Food Regulations May Prompt TGIF Cancelation

Last spring, seven food trucks came for the TGIF celebration. The administration is looking to cancel the event this year due to violation of food regulations.


Talon File Photo.

By Julia Santos and Evelin Diego

The end of the year TGIF celebration, involving food trucks and bouncy houses on the back field, may be cancelled due to state and federal policies regarding food. Competitive food sales with the cafeteria and violations of USDA dietary guidelines could discontinue TGIF.

Currently, the future of TGIF is still uncertain and will await Associate Superintendent of Business Services Mike Mathiesen’s approval when presented.

The major issues with the items from the food trucks stem from the fact that Los Altos participates in the National School Lunch Program (NSLP), a federally assisted meal program that provides nutritional food at low or reduced costs for low income students. As part of the program, all food sold on campus must be by the cafeteria or student organizations and must follow regulations such as portion sizes and average calorie count.

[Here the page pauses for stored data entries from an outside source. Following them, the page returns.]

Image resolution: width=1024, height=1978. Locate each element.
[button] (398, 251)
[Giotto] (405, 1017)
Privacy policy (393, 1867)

Mathiesen is responsible for approving school events that include the sales of food on campus, and he hopes to find a potential solution to TGIF that pleases the students and abides by the rules. ASB is still discussing their options.

“The whole program basically sets the guidelines for the type of food that can be offered during the school day,” Mathiesen said. “So when we want to have events — which I am supportive of — and want kids to have fun and take ownership and plan the events, we just always have to be mindful of what are the guidelines and the nutritional content of the food that we are offering.”

Competitive food sales also harm the cafeteria. Partaking in the NSLP qualifies the school for reimbursements — the state reimburses the cafeteria $0.2306 for every meal sold. According to the California Department of Education (CDE), which enforces USDA regulations, compliant foods must “be a fruit, vegetable, dairy, protein, or whole grain item (or have one of these as the first ingredient), or be a combination food containing at least ¼ cup fruit or vegetable.” But the food trucks that visit as a part of TGIF do not follow the California Education Code, and failure to follow regulations and the selling of noncompliant foods may result in fines or the cancellation of reimbursements.

“None of those food trucks are in compliance [with the CDE code] and it’s competition,” MVLA School District Food Services Coordinator Debra Godfrey said. “By law, you can’t have anything being sold [that doesn’t follow food regulations] unless you’re giving it away. If you’re giving it away for free, it doesn’t matter but if you’re selling it and you’re making money, any kind of money it has to be in compliance.”

The school could still host TGIF with just bouncy houses, but that “wouldn’t be a wise investment,” Assistant Principal Suzanne Woolfolk said. The bouncy houses cost $3,000 and students would spend more time getting food instead of enjoying the bouncy houses.

However, Woolfolk and ASB are still searching for other options so that there will be no violations of food regulations nor competition with the cafeteria.

“I have yet to find any food trucks that will meet the nutritional guideline set forth by the cafeteria at school,” Woolfolk said.